- [TASK TO COMPLETE] A full, word-for-word copy of the listing below is needed; leave the images out of it.

- [DATASET]
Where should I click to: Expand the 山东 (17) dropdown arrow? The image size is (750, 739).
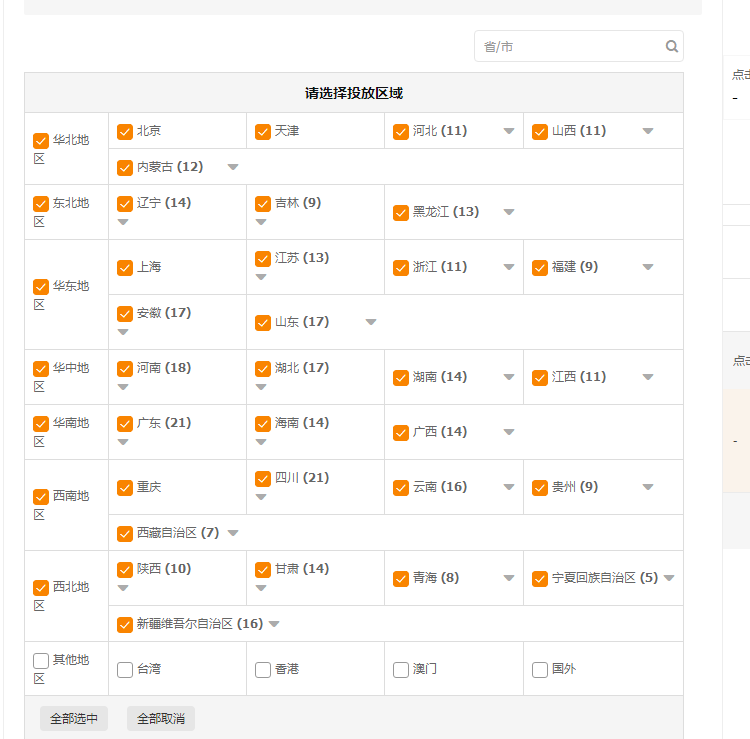[x=371, y=322]
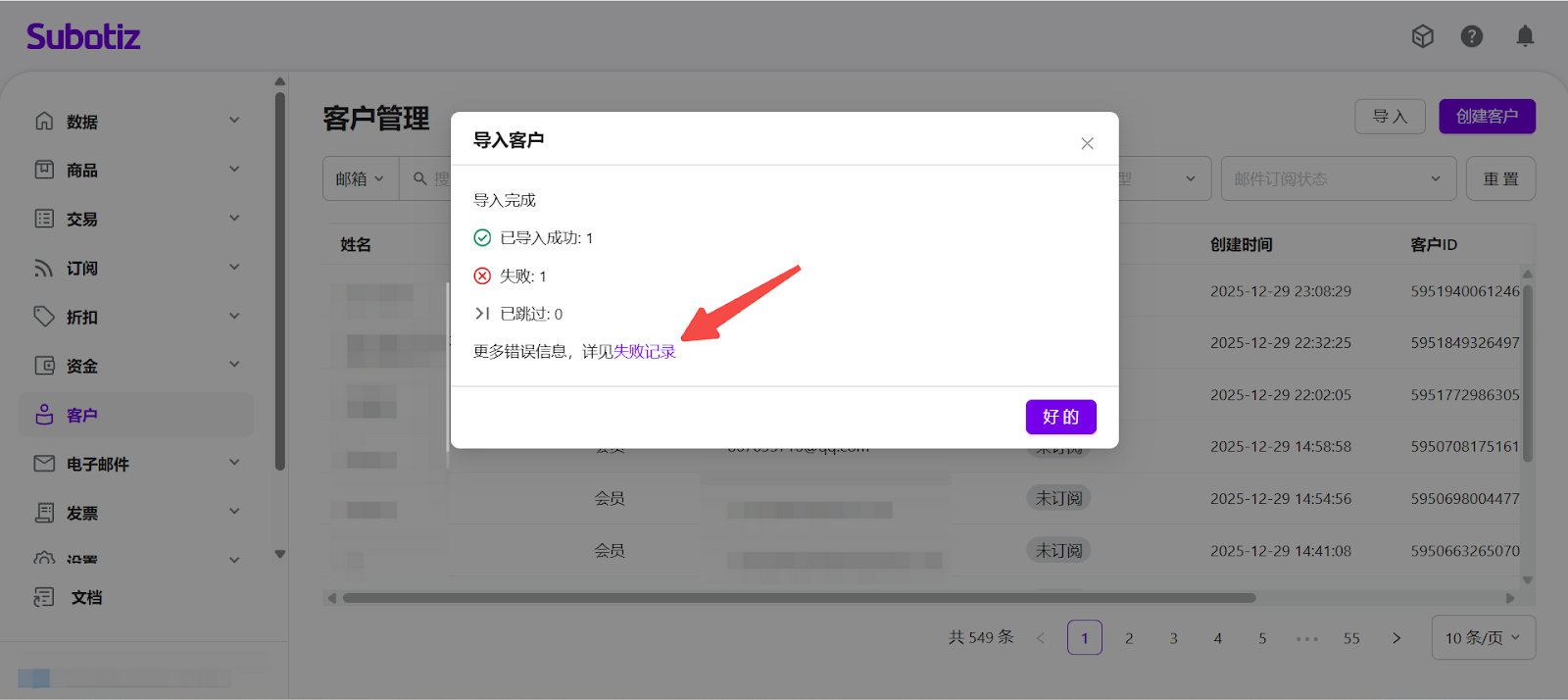Click the 电子邮件 envelope icon in sidebar
The height and width of the screenshot is (700, 1568).
pyautogui.click(x=44, y=464)
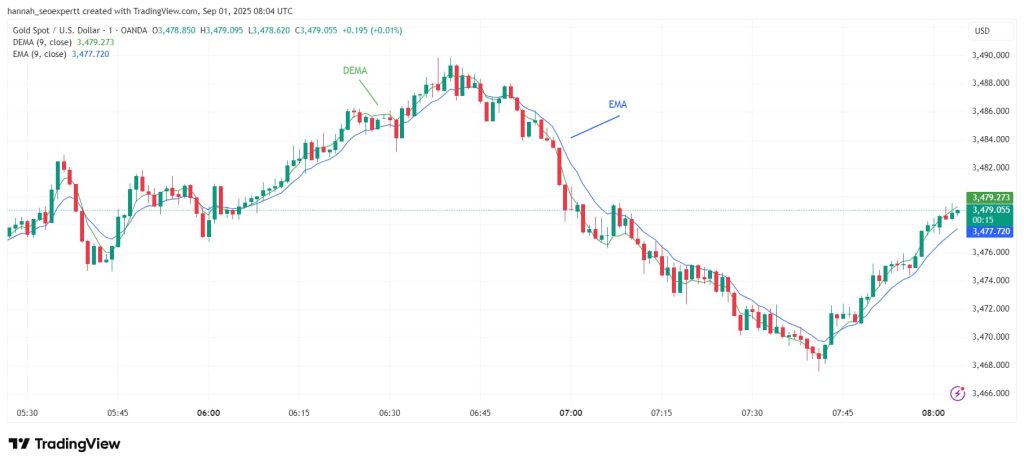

- [EXERCISE OUTPUT]
Where should I click to: Expand the 山东 (17) dropdown arrow? The image size is (750, 739).
[x=371, y=322]
Click the 电子邮件 envelope icon in sidebar
The height and width of the screenshot is (700, 1568).
pyautogui.click(x=44, y=464)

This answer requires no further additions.